There was electricity in the air before Friday night’s game. Boy, was it gone by the time the Royals’ 3-1 victory ended. Here are a handful of extras from a difficult night for the Twins:
Paul Molitor had a difficult choice to make in the third inning, just moments after the Twins had taken a 1-0 lead. Jarryd Dyson led off with one of his two doubles, and he moved to third base on Alcides Escobar’s sacrifice bunt. Bring the infield in? Too early in the game, Molitor decided, especially with the heart of Kansas City’s lineup coming up.
“With the hitters they had coming up, if they get one though the infield, now I’ve got the middle of the order,” Molitor said afterward. “I was willing to give up one.”
The choice was validated, although the tying run scored, when, after Ben Zobrist walked, Eric Hosmer smashed a ball to first base. Joe Mauer fielded it and tried to start a 3-6-1 double play, but the relay from shortstop Eduardo Escobar sailed over pitcher Ervin Santana’s head.

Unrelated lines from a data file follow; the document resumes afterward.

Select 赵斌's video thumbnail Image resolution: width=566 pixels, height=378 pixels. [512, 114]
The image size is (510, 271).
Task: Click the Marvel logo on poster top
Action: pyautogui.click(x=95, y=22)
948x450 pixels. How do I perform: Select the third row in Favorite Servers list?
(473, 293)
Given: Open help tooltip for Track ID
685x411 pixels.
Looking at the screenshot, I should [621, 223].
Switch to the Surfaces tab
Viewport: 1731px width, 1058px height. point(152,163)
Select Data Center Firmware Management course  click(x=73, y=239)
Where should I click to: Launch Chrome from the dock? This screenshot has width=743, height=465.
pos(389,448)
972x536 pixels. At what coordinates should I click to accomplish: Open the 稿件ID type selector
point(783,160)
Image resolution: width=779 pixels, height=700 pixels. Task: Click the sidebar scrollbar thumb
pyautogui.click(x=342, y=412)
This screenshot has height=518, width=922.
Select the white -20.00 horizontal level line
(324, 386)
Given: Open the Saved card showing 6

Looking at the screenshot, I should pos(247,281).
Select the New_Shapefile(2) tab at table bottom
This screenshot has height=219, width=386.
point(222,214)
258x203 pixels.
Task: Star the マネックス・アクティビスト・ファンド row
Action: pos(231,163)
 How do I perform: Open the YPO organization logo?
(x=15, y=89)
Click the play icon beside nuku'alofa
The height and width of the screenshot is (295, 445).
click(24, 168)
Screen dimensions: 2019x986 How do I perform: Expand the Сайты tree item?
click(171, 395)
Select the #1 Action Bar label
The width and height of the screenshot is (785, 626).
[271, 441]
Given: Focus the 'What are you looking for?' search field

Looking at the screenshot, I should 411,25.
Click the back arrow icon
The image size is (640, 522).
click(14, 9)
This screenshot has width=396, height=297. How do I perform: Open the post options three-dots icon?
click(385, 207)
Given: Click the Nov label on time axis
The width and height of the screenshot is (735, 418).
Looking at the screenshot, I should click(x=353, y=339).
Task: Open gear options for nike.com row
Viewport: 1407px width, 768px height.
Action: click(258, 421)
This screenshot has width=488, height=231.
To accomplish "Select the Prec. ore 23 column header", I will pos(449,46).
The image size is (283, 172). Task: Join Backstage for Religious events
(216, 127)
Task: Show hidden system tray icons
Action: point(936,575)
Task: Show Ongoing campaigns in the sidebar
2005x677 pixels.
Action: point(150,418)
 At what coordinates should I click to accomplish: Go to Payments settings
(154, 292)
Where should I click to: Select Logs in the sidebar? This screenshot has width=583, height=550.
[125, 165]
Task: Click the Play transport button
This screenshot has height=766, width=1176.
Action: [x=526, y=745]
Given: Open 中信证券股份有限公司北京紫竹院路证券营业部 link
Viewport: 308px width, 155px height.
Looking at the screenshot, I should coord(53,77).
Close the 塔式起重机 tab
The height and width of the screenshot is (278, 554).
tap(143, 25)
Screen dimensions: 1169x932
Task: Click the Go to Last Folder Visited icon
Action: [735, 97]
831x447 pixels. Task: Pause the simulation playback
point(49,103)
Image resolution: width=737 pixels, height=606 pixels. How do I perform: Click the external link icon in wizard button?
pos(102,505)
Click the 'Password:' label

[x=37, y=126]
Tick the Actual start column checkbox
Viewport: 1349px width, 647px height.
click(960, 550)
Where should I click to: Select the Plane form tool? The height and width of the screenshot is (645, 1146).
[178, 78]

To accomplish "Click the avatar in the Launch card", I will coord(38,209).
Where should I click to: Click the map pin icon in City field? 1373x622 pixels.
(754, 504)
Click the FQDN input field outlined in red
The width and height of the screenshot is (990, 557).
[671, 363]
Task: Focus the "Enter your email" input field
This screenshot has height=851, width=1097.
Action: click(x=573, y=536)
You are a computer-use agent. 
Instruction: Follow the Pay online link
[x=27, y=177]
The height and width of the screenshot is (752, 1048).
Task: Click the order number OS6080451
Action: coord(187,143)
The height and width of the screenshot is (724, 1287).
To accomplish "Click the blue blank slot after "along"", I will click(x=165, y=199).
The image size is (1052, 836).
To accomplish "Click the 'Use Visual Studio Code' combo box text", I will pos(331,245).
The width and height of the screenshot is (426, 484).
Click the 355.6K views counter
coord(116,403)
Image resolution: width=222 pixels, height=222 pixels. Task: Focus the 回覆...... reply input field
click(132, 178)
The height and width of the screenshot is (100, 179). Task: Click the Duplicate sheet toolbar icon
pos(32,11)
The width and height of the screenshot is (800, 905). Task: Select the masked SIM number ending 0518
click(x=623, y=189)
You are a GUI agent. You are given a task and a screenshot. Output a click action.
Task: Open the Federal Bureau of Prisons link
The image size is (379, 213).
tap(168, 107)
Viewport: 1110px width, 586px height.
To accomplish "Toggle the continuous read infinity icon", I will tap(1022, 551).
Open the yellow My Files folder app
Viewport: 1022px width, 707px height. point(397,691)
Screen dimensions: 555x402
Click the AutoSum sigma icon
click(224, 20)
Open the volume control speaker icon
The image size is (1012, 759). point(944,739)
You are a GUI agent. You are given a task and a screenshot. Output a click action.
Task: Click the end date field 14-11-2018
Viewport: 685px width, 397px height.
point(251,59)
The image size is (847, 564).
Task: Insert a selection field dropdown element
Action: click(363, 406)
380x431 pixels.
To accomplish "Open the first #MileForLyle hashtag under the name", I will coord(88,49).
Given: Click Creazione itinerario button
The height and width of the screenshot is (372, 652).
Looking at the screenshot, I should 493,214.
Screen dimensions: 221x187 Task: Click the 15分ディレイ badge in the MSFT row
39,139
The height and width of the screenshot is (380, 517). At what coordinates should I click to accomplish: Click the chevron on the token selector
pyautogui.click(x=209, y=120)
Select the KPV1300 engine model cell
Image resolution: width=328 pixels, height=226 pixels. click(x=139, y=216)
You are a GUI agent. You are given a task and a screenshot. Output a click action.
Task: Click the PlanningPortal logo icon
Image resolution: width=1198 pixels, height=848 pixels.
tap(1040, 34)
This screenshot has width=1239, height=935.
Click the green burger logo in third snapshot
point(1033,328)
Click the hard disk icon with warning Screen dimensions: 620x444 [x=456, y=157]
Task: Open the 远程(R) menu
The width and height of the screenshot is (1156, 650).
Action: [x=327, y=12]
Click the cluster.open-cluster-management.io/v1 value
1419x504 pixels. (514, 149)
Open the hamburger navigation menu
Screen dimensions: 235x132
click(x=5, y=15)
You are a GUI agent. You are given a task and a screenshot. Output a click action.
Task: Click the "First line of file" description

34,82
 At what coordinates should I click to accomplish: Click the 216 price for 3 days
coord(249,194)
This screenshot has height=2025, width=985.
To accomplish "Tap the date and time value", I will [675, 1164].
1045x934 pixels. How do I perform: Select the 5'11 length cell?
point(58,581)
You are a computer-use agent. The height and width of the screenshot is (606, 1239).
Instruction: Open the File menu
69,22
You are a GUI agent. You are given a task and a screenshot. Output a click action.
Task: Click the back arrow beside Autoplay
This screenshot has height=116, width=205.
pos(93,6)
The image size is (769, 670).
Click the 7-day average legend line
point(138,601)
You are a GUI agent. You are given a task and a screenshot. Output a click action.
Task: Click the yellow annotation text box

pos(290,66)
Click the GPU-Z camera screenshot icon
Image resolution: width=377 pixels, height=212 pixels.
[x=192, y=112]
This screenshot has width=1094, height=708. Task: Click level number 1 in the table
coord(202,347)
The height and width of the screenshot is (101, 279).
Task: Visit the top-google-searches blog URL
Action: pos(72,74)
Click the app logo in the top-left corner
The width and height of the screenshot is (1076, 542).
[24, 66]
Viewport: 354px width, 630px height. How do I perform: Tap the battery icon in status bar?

“If Joe’s playing in there, I don’t know if he gets that ball that Hosmer hits,” Molitor said. “It’s a tough call. I’ve tried to cut down a lot of runs early in games this year, but given where they were in the lineup, and the fact that we were ahead, I was going to concede one there.”
He couldn’t know, of course, that the Twins’ offense would go silent for the next five innings.
Molitor was managing as though it was the post-season, which given the Twins’ precarious situtation, it basically was. Best evidence of that: Even though the Twins trailed 3-1, he called upon his interim closer, Kevin Jepsen, to pitch the ninth.
“He’s a horse,” Molitor said of Jepsen, who has converted 10 saves in 11 opportunities since being acquired from Tampa Bay on July 31. “He’s a guy who didn’t get a lot of attention at the trade deadline, but he’s given us everything we’ve asked of him.”
He did Friday, too, though he made his own task more difficult by dropping Mauer’s toss to him while covering first base on Dyson’s grounder to lead off the ninth. But Jepsen finished off the Royals by getting Hosmer and Mike Moustakas to hit foul popups to end the inning. Jepsen has allowed five runs in 28 innings with the Twins, a 1.61 ERA.
Jepsen’s error wasn’t the only misplay of the day for the Twins. Escobar’s relay on the attempted double play in the third inning sailed into the dugout. And in the eighth inning, Moustakas singled sharply to right field, and the ball ricocheted off Torii Hunter’s glove. Ben Zobrist, who had stopped at third base, continued home, giving the Royals (and their sensational bullpen) a two-run cushion to work with.
It was just the fourth time this season that the Twins had committed three errors in a game.
“We made some bad plays defensively,” Hunter admitted. “That’s not us.”